RECORDS FOR THIS TASK Block Start
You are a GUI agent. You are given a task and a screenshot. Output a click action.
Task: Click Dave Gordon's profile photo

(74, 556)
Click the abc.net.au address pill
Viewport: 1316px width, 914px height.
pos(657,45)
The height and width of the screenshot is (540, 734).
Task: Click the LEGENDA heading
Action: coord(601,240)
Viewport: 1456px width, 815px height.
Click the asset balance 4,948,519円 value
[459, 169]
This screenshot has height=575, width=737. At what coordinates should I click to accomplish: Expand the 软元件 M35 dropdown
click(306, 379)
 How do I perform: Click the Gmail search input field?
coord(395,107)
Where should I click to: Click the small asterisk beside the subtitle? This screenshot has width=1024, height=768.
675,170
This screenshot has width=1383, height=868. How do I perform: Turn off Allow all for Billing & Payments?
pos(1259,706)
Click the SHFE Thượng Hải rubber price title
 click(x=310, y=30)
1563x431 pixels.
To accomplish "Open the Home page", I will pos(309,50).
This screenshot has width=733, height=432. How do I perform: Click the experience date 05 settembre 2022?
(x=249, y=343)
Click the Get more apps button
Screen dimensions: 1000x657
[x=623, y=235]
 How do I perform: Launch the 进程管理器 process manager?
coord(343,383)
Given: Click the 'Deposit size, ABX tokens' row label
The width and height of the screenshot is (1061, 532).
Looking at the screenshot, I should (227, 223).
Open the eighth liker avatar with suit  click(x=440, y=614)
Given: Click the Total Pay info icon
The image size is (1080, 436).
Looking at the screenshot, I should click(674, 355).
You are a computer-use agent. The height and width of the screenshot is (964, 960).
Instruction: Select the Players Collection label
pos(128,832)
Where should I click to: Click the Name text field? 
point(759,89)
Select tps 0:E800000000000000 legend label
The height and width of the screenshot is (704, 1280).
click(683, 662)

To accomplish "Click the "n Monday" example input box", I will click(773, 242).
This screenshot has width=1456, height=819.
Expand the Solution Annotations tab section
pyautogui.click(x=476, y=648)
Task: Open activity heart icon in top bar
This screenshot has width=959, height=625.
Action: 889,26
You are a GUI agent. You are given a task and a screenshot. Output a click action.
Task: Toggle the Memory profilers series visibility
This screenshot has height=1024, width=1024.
RECORDS FOR THIS TASK Block End
== YOUR OBJECTIVE ==
Return the records in their entirety. Keep every character as it is.

== SOLUTION TO THIS PROBLEM ==
You are a GUI agent. You are given a task and a screenshot. Output a click action.
Task: Click Dave Gordon's profile photo

(74, 556)
Click the abc.net.au address pill
Viewport: 1316px width, 914px height.
pos(657,45)
The height and width of the screenshot is (540, 734).
Task: Click the LEGENDA heading
Action: coord(601,240)
Viewport: 1456px width, 815px height.
Click the asset balance 4,948,519円 value
[459, 169]
This screenshot has height=575, width=737. At what coordinates should I click to accomplish: Expand the 软元件 M35 dropdown
click(306, 379)
 How do I perform: Click the Gmail search input field?
coord(395,107)
Where should I click to: Click the small asterisk beside the subtitle? This screenshot has width=1024, height=768.
675,170
This screenshot has width=1383, height=868. How do I perform: Turn off Allow all for Billing & Payments?
pos(1259,706)
Click the SHFE Thượng Hải rubber price title
 click(x=310, y=30)
1563x431 pixels.
To accomplish "Open the Home page", I will pos(309,50).
This screenshot has width=733, height=432. How do I perform: Click the experience date 05 settembre 2022?
(x=249, y=343)
Click the Get more apps button
Screen dimensions: 1000x657
[x=623, y=235]
 How do I perform: Launch the 进程管理器 process manager?
coord(343,383)
Given: Click the 'Deposit size, ABX tokens' row label
The width and height of the screenshot is (1061, 532).
Looking at the screenshot, I should (227, 223).
Open the eighth liker avatar with suit  click(x=440, y=614)
Given: Click the Total Pay info icon
The image size is (1080, 436).
Looking at the screenshot, I should click(674, 355).
You are a computer-use agent. The height and width of the screenshot is (964, 960).
Instruction: Select the Players Collection label
pos(128,832)
Where should I click to: Click the Name text field? 
point(759,89)
Select tps 0:E800000000000000 legend label
The height and width of the screenshot is (704, 1280).
click(683, 662)

To accomplish "Click the "n Monday" example input box", I will click(773, 242).
This screenshot has width=1456, height=819.
Expand the Solution Annotations tab section
pyautogui.click(x=476, y=648)
Task: Open activity heart icon in top bar
This screenshot has width=959, height=625.
Action: 889,26
You are a GUI agent. You are given a task and a screenshot. Output a click action.
Task: Toggle the Memory profilers series visibility
This screenshot has height=1024, width=1024.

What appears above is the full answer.